Henüz single’ın yayınlanmadan internet ortamında bir fenomene dönüştün ve “Derin Mevzular” çalışman için Sony Music sana bir videoklip çekti bile. Günün birinde kapıların açılacağına inanıyor muydun?
Annem bana henüz 9 yaşımdayken bir klasik gitar hediye etmişti; teyzem de evimize bir piyano koymuştu. O zamanlar klasik gitarı elime aldığımda hoşuma gitmedi ancak elektro gitara özeniyordum. 13 yaşında elektro gitarı keşfettiğimde, bir gün bir albüm yapmayı hayal etmeye başlamıştım bile. Zaten annemin tek starı bendim! Sözler yazıp, şarkılar bestelemeye başladığımdan beri tek isteğimin bu olduğunu çok iyi biliyordum.
 
Annen sana ilk müzik aletini almış ve sana inanmış. Peki, çevrendeki diğerleri ve arkadaşların?
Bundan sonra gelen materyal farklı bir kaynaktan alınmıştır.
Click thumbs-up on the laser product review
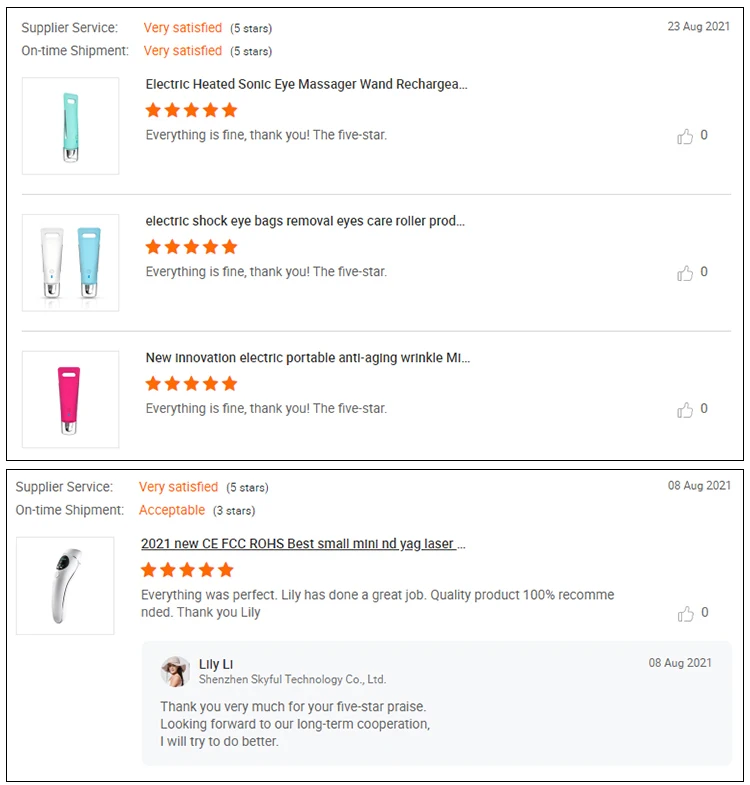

13-14 yaşlarımdayken arkadaşlarım metal müzik dinliyordu ve grup kurup metal çalmaya başlamışlardı. O yaşlarda arkadaşlarım sert müzikler severken, ben alternatif müziklerden hoşlanıyordum. Metal çalmak zordur; bu yüzden, benim sevdiğim müziklerle arkadaşlarım alay ediyordu. Ama ben kendime inanıyordum; onları da kısa bir süre sonra ikna edip grubumuzu kurdum.
 
Alternatif müzik türlerini dinlerken, o dönemlerde en çok kimler sana ilham veriyordu?
En çok Muse, Coldplay ve Radiohead diyebilirim. Özellikle Muse’un şarkıcısına hayrandım. Alternatif rock ve Britpop dinliyordum. Yalnız kalmayı çok sevdiğim için bir yandan da kendi şarkılarımı yazmaya başlamıştım ve dinlediğim isimler -özellikle Muse- bana ilham veriyordu.
 
İlk besteni nasıl yaptığını hatırlıyor musun? Nasıl bir şarkı yazmıştın?
Aşağı yukarı aynı dönemlerde özel matematik dersleri alıyordum ve matematik hocamla arkadaş gibi olmuştuk. Hocam şiirler yazıyordu; ilk olarak onun şiirlerinden birine beste yapmıştım. Henüz 15 yaşındayım ve ilk yazdığım şarkı özlemle ilgili bir şarkı oldu.
 
Şimdi single olan ”Derin Mevzular”, 2009 yılında rock müzik yarışmasında finale kalmıştı. Peki, bu yarışmaya katılmak yine senin fikrin miydi?
Yarışmayı duyduğumda, özellikle jüride sevdiğim müzisyenlerin de olduğunu görünce, hiç tereddüt etmeden yarışmaya katıldım. Yarışma için İzmir’den İstanbul’a geldim ve finale kaldım. Şarkının yarışmaya katılan halini yakın bir arkadaşım youtube’a ve facebook’a koyunca, bir anda büyük ilgi görmeye başladı. Ben de işin peşine düşmek için İstanbul/Cihangir’e yerleştim; tamamen müziğe konsantre olup, çok sıkı çalışmaya başladım.
 
Birden bire 2 milyondan fazla tıklanarak, bu dönemin endüstrisinin nasıl star yarattığına en iyi örneklerden biri oldun. Ancak ilk çıkışındaki alternatif rock lezzetine rağmen -tıpkı süperstarlar Pink, Katy Perry ve Adam Lambert gibi- farklı türlerde de şarkıların olacak mı?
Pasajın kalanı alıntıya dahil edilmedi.